As I became friends with J, I learned to see the difference in existing and living. I was merely existing in the suffering, but J was somehow living. He too was navigating a new way of life, yet he embraced the life he never asked for. His diagnosis couldn’t confine or define him. I often wondered how he could suffer so much yet remain so steadfast in his pursuit of abundant life. It wasn’t until after we parted ways that I learned his secret to living in the midst of the dying.

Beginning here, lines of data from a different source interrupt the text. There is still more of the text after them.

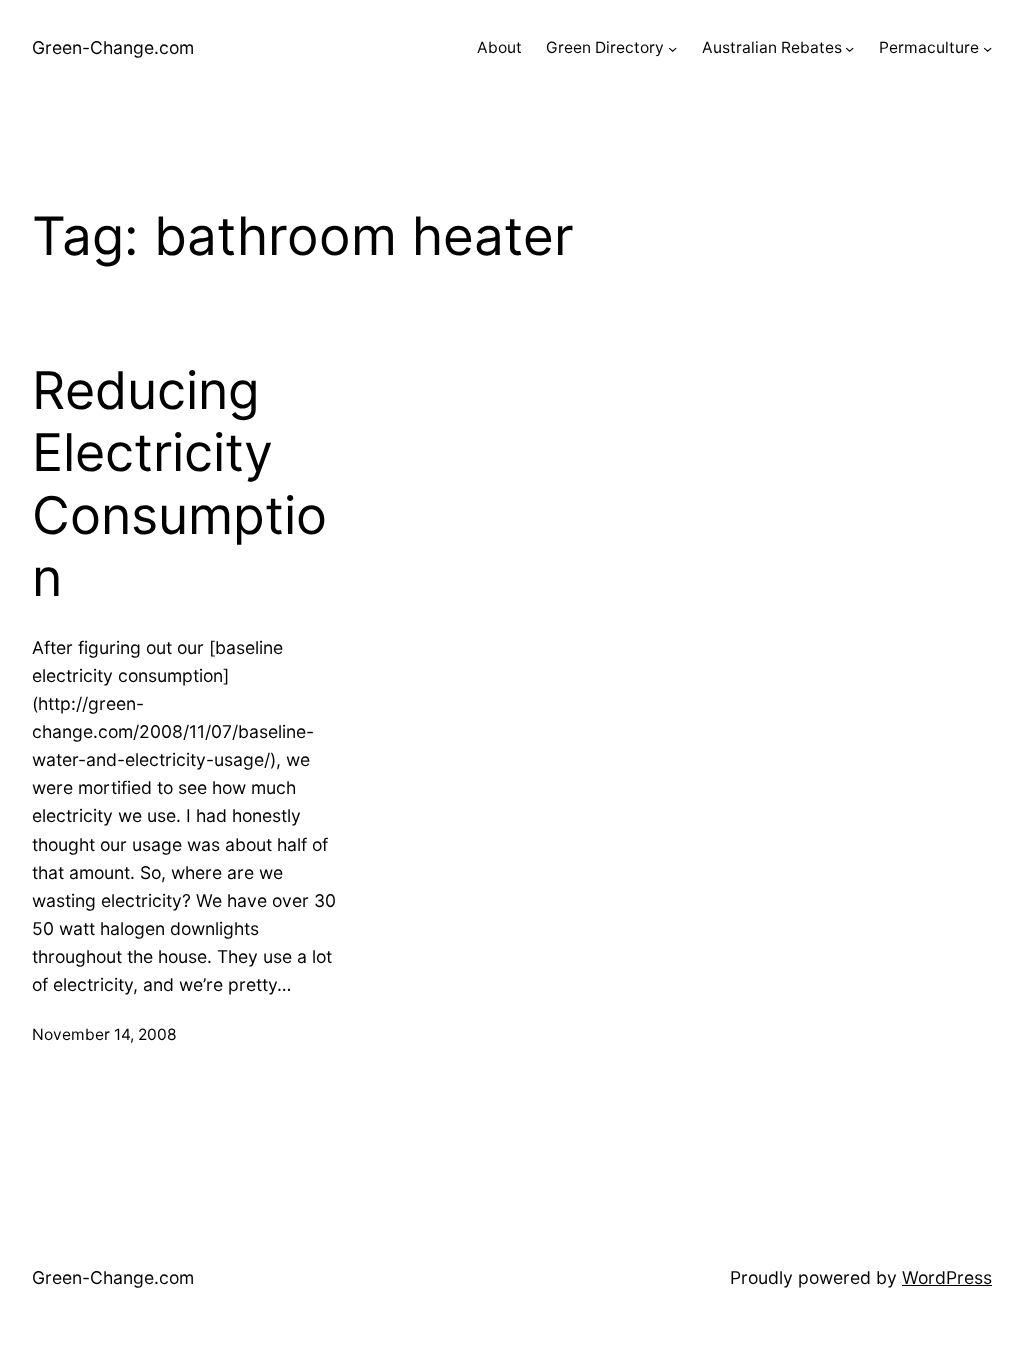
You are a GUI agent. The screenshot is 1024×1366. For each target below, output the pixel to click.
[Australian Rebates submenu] (849, 48)
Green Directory (605, 47)
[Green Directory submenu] (672, 48)
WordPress (947, 1277)
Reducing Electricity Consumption (179, 484)
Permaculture (929, 47)
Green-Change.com (113, 47)
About (499, 47)
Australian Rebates (772, 47)
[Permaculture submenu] (987, 48)
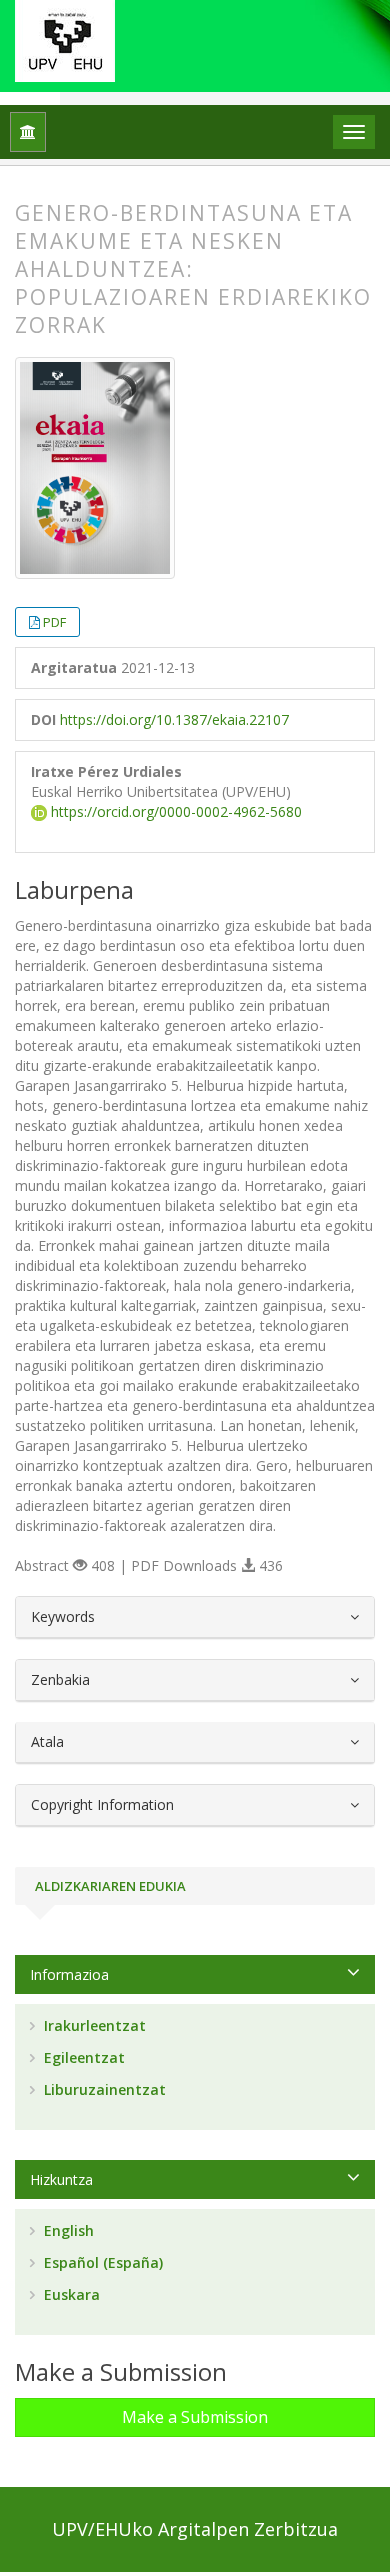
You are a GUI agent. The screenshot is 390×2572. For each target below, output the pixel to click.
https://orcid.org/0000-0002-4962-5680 (174, 811)
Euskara (70, 2294)
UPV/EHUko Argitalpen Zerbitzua (195, 2529)
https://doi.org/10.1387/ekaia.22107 (174, 719)
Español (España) (101, 2262)
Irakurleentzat (93, 2025)
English (67, 2230)
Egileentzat (82, 2057)
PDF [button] (54, 622)
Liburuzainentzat (103, 2089)
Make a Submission (195, 2417)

Right before I was released from the hospital, J gave me several bracelets that had been created as a fundraiser for his leukemia treatments. I remember seeing “Joshua 23:3” printed on the bracelet band, but I didn’t look up the verse. I didn’t even think about the bracelets until one of my trips to Children’s a few months later. The day seemed so normal until I heard the news that left me numb. “J is back in the hospital, and he isn’t doing well.” I assumed his leukemia was to blame, but that wasn’t really the case. He was dying because he wanted to live. After J and I were released from the hospital, he and his friends decided to enjoy a nice summer day by jumping in the lake. Little did they know, J’s immune system was too weak to fight the infection he would acquire from their fun in the sun. He would die living.

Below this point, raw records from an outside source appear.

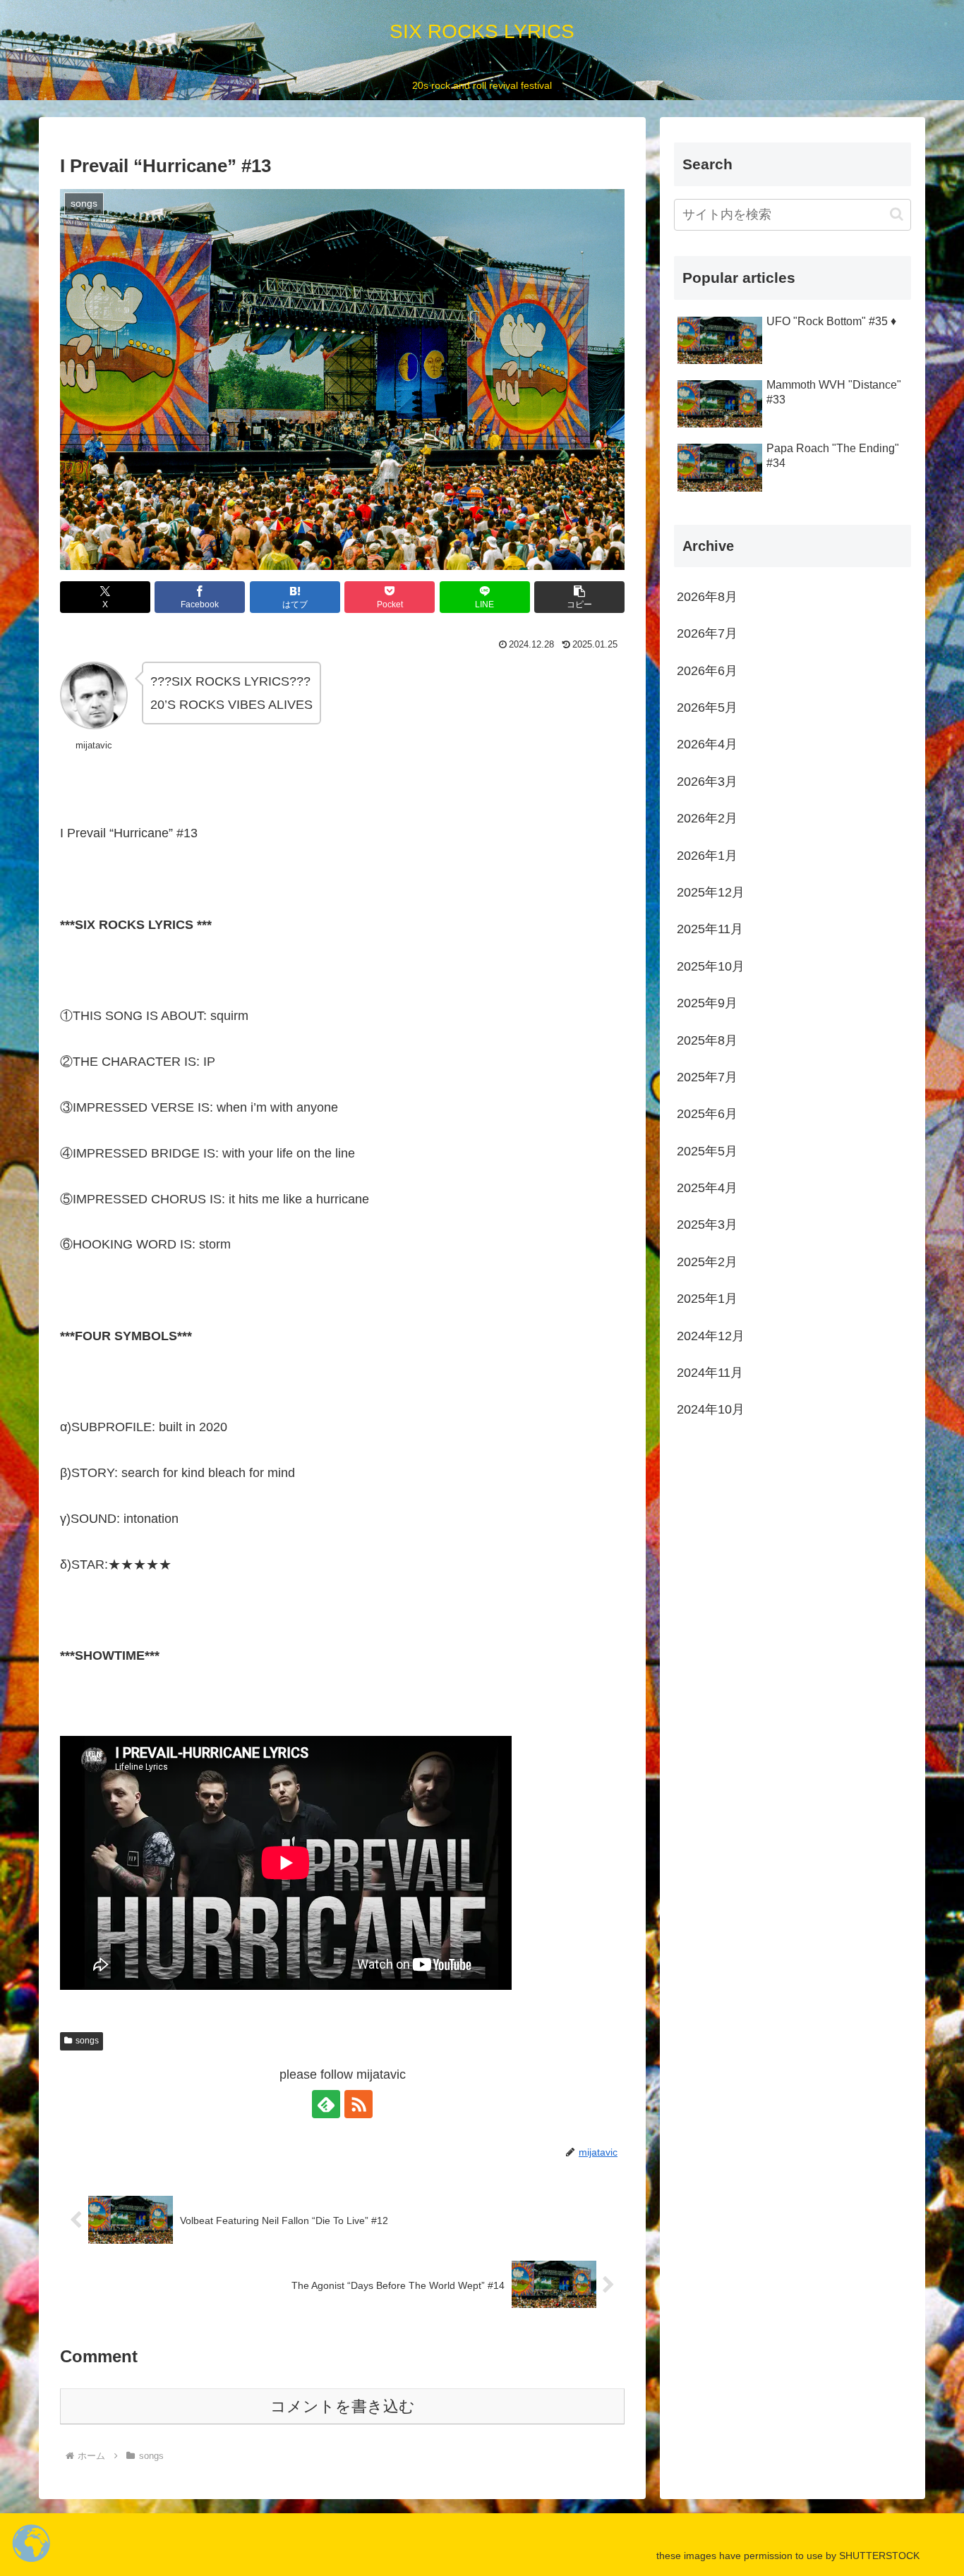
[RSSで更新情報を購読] (358, 2104)
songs (87, 2041)
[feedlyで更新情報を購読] (326, 2104)
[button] (579, 597)
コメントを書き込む (342, 2406)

When J died, I finally looked up the verse on the band. Alone in my room, I quietly read the verse and it left me weeping. “And you yourselves have seen all that the Lord your God has done to all these nations for your sake, for it is the Lord your God who has fought for you.” This reminiscent verse in Joshua 23 looked back on how the Lord had fought for his people and upheld his promises to them. It was a remark made at the end of Joshua’s life as he exhorted Israel to be faithful to the God who had not forsaken them. I wept as I realized J didn’t merely utter those reminiscent words at the end of his fight. Instead, he proclaimed them as he marched into the battle he would ultimately lose. He chose that verse for the bracelet at the beginning of his battle with leukemia. He knew that even if he didn’t survive that battle, he had already seen the Lord lovingly fight for him. That verse was his anthem, his secret to living well in the midst of the dying.

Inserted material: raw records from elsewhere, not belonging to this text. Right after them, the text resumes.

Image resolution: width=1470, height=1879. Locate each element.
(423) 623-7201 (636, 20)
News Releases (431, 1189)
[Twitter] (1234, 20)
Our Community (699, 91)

J already knew what I’m still learning. To exist is a gift, but to really live is often a choice. J’s existence certainly wasn’t easy or painless, but he chose to live in the midst of his suffering. He didn’t merely spend his days breathing in and out, but he often reached out and drew others in. He was a light in a dark world, leading others to the one who had not forsaken him. He was a depiction of suffering well as he refused to waste the gift of existence. He knew what so many of us learn as we come face-to-face with our own mortality. We’re most courageous when we know we’re dying, yet we live anyway.